Two commands fixed it: enable and start. The database came back. The agent's next scheduled run produced a full pricing report. Ali reviewed the data, formatted the summary, and sent it to his client at 7 AM — two hours before the board meeting.
The client never knew it was a close call.
Monday morning. The board meeting goes well. Ali's competitor-tracker runs on Dev's server. It survives reboots, restarts after crashes, runs under a dedicated user with locked-down permissions, and Ali knows how to diagnose it when things go wrong.
He thinks: "What if I could do this from zero? Not three days of figuring things out — just sit down and deploy, following a checklist?"
Try With AI
Prompt 1: Group Errors by Type
Show me all the logs for my service from the last 24 hours.
Group the errors by type — how many connection errors, how many
timeout errors, how many permission errors? Which type is most
common? What does the pattern tell us about the root cause?
What you're practicing: Log analysis at scale. Individual error messages are data points. Patterns across many errors tell the real story. A dozen timeout errors at 3 AM points to a scheduled maintenance window, not a code bug.
Prompt 2: Apply LNPS to a Different Scenario
My web application is slow — pages take 10 seconds to load.
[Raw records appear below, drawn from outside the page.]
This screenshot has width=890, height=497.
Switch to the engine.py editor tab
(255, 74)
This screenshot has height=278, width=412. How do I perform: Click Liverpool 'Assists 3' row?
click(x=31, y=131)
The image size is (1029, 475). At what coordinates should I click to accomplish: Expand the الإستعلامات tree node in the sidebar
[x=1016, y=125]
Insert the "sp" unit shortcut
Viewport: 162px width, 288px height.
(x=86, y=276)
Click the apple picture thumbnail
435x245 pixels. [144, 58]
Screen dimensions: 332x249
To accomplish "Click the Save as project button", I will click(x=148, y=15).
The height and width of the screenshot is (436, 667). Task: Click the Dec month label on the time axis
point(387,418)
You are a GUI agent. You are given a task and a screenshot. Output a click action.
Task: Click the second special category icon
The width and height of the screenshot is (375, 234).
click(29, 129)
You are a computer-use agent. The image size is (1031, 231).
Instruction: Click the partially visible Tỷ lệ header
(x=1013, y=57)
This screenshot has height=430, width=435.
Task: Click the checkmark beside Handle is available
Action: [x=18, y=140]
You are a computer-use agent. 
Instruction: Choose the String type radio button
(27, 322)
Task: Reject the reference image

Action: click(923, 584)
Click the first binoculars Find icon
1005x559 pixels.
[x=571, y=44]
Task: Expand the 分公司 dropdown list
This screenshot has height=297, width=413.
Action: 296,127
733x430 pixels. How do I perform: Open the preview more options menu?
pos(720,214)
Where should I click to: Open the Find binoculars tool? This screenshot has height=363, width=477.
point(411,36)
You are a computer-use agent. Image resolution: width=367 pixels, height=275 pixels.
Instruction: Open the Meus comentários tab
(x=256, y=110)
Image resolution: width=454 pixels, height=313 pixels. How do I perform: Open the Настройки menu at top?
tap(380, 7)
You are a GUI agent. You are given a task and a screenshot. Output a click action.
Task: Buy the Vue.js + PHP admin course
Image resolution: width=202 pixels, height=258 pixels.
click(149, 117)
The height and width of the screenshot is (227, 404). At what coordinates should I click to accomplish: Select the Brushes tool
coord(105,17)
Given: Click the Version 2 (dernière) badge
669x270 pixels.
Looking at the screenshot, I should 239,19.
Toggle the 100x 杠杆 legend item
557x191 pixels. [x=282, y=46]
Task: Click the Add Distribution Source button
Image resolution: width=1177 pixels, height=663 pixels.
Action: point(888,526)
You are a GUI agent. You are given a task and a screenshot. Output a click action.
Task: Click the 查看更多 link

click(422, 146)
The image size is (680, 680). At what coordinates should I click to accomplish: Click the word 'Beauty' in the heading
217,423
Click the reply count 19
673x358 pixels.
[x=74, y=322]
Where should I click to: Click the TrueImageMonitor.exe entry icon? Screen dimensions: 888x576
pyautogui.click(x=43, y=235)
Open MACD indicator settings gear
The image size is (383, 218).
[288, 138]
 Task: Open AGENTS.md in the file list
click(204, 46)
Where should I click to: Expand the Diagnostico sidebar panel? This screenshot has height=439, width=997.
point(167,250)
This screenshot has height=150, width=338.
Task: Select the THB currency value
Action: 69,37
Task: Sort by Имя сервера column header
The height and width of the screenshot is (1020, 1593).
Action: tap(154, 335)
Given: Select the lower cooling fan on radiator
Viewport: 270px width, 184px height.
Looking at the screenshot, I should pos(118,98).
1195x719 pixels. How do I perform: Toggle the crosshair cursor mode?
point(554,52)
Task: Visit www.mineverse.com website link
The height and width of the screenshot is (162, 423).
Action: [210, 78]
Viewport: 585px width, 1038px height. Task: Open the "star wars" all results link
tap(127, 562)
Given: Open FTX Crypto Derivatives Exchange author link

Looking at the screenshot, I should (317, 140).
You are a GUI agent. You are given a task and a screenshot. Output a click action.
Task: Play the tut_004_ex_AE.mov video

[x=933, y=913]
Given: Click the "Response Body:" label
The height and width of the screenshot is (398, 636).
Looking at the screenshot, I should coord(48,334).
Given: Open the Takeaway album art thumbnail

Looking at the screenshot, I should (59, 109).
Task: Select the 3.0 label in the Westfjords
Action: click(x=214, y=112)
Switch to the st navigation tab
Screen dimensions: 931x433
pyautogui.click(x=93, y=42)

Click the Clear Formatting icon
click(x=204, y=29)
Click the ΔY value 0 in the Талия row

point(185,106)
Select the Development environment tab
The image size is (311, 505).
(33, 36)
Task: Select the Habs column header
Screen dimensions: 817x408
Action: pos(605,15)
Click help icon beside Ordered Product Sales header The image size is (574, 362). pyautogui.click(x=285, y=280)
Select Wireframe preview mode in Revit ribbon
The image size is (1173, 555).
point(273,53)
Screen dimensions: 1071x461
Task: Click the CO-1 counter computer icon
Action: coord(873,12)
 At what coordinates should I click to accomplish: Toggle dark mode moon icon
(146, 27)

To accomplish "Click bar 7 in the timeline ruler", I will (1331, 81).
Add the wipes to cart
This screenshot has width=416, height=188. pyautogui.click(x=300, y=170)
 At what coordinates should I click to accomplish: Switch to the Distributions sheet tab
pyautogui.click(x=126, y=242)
Walk me through the LNPS method for this scenario. What would
you check at each step? What would the output look like for
different root causes (database slow, memory exhaustion, network
latency, application bug)?
What you're practicing: Transferring the LNPS framework to a different problem type. The method works for any service failure, not just agent failures. Slowness is a failure mode too.
Prompt 3: Why Not Restart First?
I've heard "have you tried turning it off and on again?" is the
universal tech support answer. Why does the LNPS method say NOT
to restart first? Give me a concrete example where restarting
hides a serious problem that gets worse over time.
What you're practicing: Understanding why systematic diagnosis matters. Restarting is tempting because it's fast. But speed without understanding creates recurring failures and erodes trust in the system.